Search the data for the string "resolution" and extract every line where it appears.

* * *

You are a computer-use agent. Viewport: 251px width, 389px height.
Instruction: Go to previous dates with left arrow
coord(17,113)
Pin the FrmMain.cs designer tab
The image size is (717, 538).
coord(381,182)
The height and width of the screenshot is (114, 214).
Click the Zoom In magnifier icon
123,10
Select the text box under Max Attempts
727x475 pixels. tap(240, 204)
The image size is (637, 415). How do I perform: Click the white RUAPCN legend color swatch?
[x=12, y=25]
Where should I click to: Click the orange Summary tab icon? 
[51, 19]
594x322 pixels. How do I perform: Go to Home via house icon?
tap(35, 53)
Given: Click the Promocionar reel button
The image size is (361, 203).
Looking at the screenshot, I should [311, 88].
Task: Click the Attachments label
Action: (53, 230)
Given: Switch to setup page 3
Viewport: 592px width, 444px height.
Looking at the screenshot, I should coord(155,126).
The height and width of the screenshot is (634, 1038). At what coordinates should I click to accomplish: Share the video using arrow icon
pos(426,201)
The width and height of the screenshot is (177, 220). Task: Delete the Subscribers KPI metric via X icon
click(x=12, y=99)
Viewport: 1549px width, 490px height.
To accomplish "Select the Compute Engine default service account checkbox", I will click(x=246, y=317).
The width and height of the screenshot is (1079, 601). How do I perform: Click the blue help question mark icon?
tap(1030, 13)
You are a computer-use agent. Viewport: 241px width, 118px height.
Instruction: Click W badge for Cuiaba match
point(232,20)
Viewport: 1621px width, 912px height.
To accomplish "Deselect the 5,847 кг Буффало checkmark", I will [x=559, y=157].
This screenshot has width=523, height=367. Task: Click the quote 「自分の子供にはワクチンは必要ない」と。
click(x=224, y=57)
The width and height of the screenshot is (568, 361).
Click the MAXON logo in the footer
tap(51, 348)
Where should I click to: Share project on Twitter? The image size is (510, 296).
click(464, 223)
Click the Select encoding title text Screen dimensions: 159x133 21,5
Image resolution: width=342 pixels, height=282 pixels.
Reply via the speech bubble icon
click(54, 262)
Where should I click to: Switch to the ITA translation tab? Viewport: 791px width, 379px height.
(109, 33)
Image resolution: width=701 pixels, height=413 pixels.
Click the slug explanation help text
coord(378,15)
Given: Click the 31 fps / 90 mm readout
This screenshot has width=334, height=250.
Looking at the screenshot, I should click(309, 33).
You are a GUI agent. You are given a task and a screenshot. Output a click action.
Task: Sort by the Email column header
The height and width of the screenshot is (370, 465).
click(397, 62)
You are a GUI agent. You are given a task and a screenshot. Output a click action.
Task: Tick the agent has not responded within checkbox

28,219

* * *

* **OUTPUT FOR THIS TASK**:
Image resolution: width=342 pixels, height=282 pixels.
Image resolution: width=701 pixels, height=413 pixels.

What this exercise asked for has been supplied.